▶ **EXTRACTED RECORDS**
--------------------------------------------------

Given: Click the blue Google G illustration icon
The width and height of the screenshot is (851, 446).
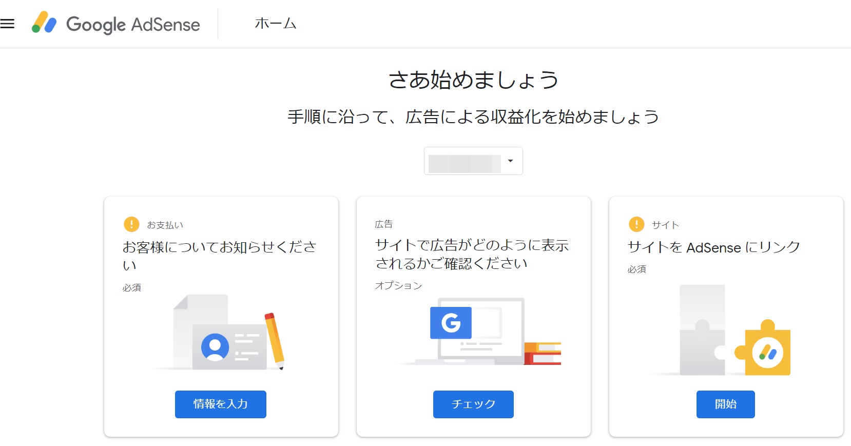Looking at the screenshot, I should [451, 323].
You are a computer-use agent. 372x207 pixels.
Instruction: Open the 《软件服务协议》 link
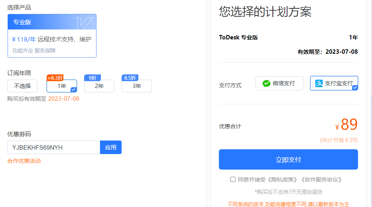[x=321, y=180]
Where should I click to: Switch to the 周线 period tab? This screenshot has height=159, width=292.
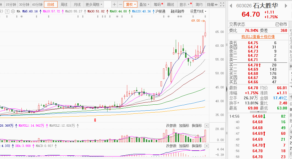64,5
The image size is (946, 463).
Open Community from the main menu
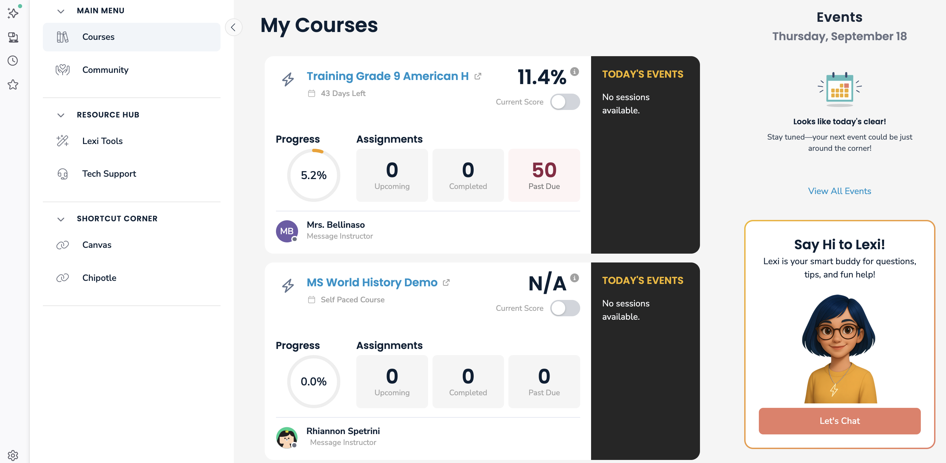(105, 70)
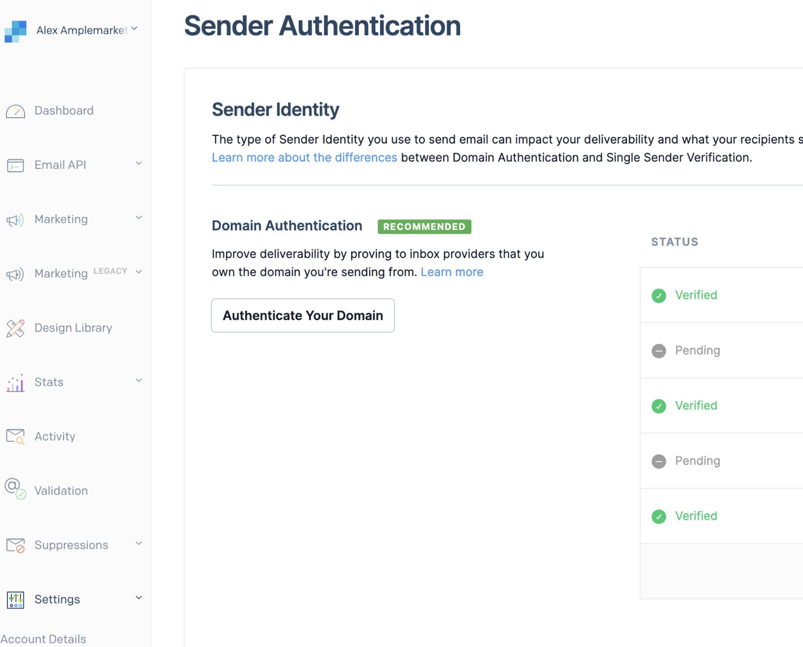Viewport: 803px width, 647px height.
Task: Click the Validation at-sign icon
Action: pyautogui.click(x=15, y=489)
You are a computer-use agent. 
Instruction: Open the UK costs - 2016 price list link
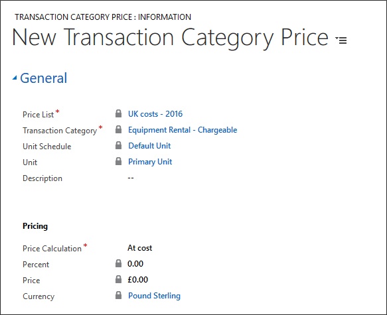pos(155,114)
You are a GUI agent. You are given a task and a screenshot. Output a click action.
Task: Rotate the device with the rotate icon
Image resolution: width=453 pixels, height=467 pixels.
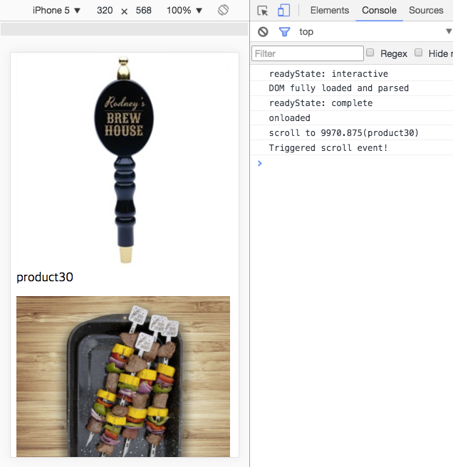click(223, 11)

--------------------------------------------------

Each line containing "computer" belongs in the answer; pick these out of the material and copy them.

▶ **RESPONSE**
You are a computer-use agent. 372x207 pixels.
You are a computer-use agent. 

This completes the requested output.